(Potongan teks):
+===+

Harga BBM (bahan bakar minyak) bersubsidi memiliki selisih harga yang
tinggi terhadap harga internasional. Tak sedikit orang yang tergiur
memanfaatkan disparitas harga itu. Maka jamaklah terjadi penyelelundupan BBM.
Terakhir yang diungkap oleh Bareskrim Polri adalah transaksi jual beli
BBM secara ilegal yang dilakukan oleh oknum Pertamina, PNS Batam, dan pemilik
kapal. Transaksi BBM dilakukan di tengah laut, sedangkan transaksi dana
dilakukan di Singapura. Terjadi traksaksi keuangan yang mencurigakan senilai Rp
1,3 triliun yang dilakukan sejak 2008-2013.
Kasus ini merupakan puncak dari gunung es mafia perminyakan.
Penyelundupan semacam ini dan penjualan BBM kepada industri, merupakan bagian
tak terpisahkan dari tingginya disparitas harga. BBM yang seharusnya untuk
rakyat itu ditrasaksikan secara ilegal untuk perusahaan dalam negeri maupun
luar negeri.
Semakin tinggi perbedaan harga antara BBM bersubsidi dengan harga keekonomian,
akan semakin kencang terjadinya penyelundupan. Saat ini disparitas hampir
separuhnya. Dengan harga BBM sebesar Rp 6.500 per liter untuk premium dan Rp
5.500 per liter untuk solar, berarti secara rata-rata sudah separuhnya karena
harga internasional sekitar Rp 11.000 sampai Rp 12.000 per liter.
Terbukti pada kasus di atas, perampokan minyak yang dilakukan selama
lima tahun menghasilkan uang Rp 1,3 triliun. Berarti jika di rata-rata dalam
satu tahun, mereka bisa mengumpulkan Rp 260 miliar. Itu baru dilakukan oleh
satu sindikat. Banyak yang menduga bahwa sindikat semacam itu jumlahnya bisa
belasan dengan volume penggelapan yang bervariasi.

+===+

(Instruksi tertulis 1): Sebutkan semua pihak yang disebut dalam teks tentang penyelundupan BBM sebagai pelaku transaksi jual beli BBM ilegal yang diungkap Bareskrim Polri.
(Instruksi tertulis 2): Teruskan teks tentang penyelundupan BBM bersubsidi, mulai setelah kalimat terakhirnya.

(Data tercatat):
+===+

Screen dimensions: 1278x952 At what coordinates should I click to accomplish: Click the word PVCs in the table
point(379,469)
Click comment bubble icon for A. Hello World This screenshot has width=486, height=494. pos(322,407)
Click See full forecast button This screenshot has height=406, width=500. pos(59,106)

+===+

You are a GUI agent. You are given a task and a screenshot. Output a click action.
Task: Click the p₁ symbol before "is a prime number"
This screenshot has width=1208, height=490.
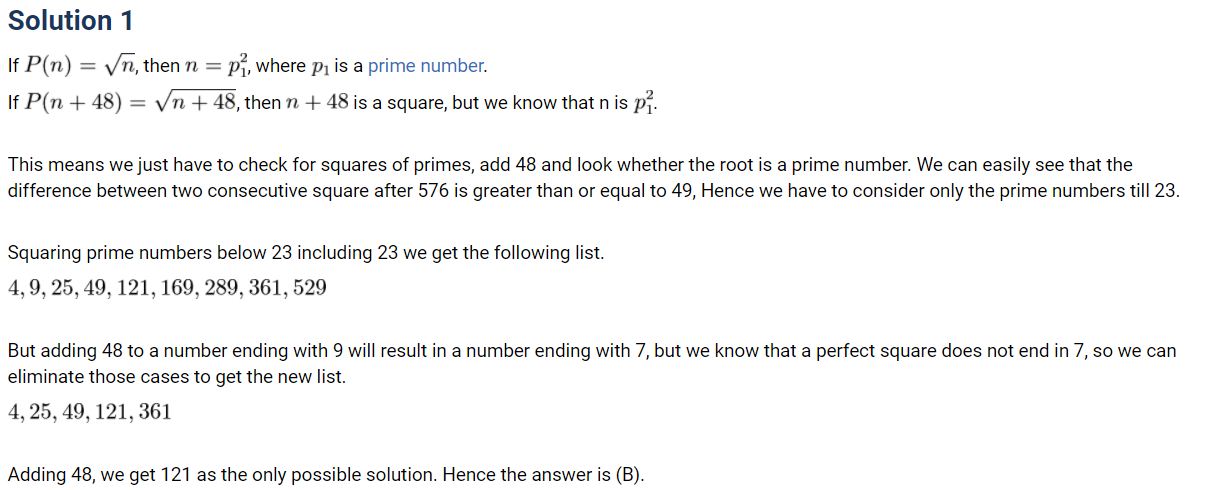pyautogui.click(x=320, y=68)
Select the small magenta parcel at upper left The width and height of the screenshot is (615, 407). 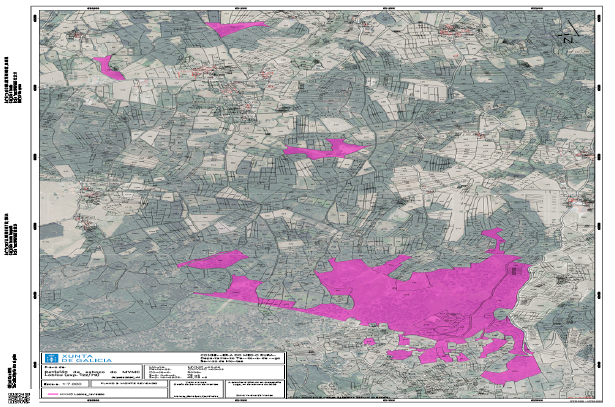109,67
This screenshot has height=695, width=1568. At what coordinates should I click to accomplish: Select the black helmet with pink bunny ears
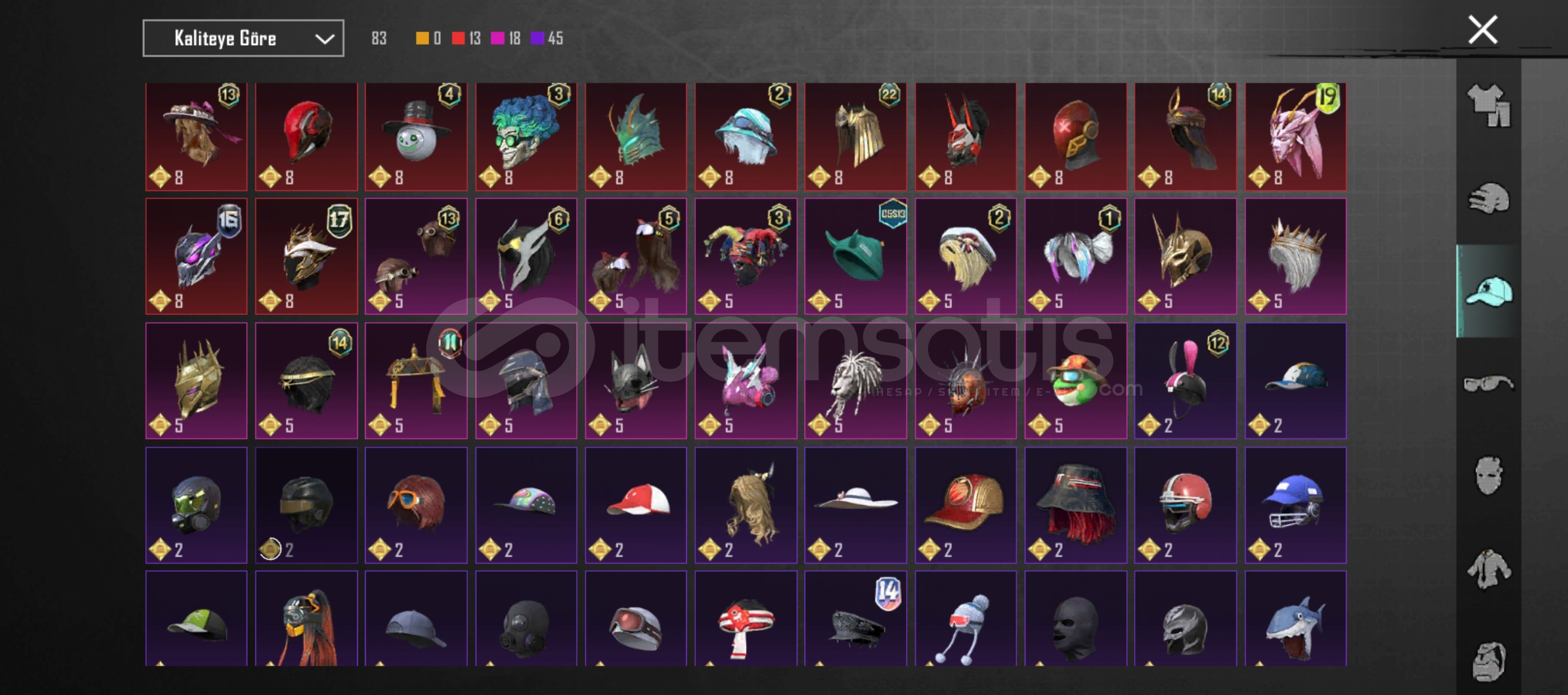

+===+

(Hasil latihan 1): Oknum Pertamina, PNS Batam, dan pemilik kapal.

(Hasil latihan 2):
Pemerintah memang lemah dalam pengawasan penyelundupan. Meskipun harus
pula diakui bahwa dengan wilayah Indonesia yang sangat luas, yang terdiri dari
banyak pulau, dan sebagian besar wilayah adalah lautan, sangat sulit untuk
mengontrol penyelundupan. Makanya kalau ada yang membandingkan Brunei yang
nyaris tidak ada penyelundupan BBM, rasanya tetap tidak adil.
Cara untuk mengatasi penyelundupan seperti ini adalah pertama memberikan hukuman yang berat
kepada semua yang terlibat dalam mafia ini. Mereka bukan hanya penyelundup,
tetapi sudah merugikan negara dan rakyat berkali-kali lipat karena yang
ditransaksikan adalah komoditas strategis, dimana sekali waktu rakyat harus
antre berjam-jam untuk mendapatkannya.
Kedua pengawasan yang ketat
di Pertamina. Kasus yang kita bahas ini melibatkan empat karyawan internal Pertamina,
dengan begitu perlu dilakukan sidak secara rutin di Pertamina. Jika ada
indikasi negatif sedikit saja di perusahaan yang telah masuk dalam fortune 500
dan terbesar di Indonesia itu, harus segera dilakukan pemeriksaan agar tidak dipermalukan
oleh karyawannya sendiri.
Ketiga yang tak kalah
pentingnya tetapi juga sealigus merupakan pilihan sulit adalah menekan
disparitas harga. Caranya, naikkan harga BBM bersubsidi. Logikanya, dengan
selisih harga yang tipis, para penyelundup akan berpikir sekian kali lipat.
Ibaratnya risiko dengan pendapatannya tidak seimbang. Ini pil pahit, tetapi
perlu untuk dieksekusi.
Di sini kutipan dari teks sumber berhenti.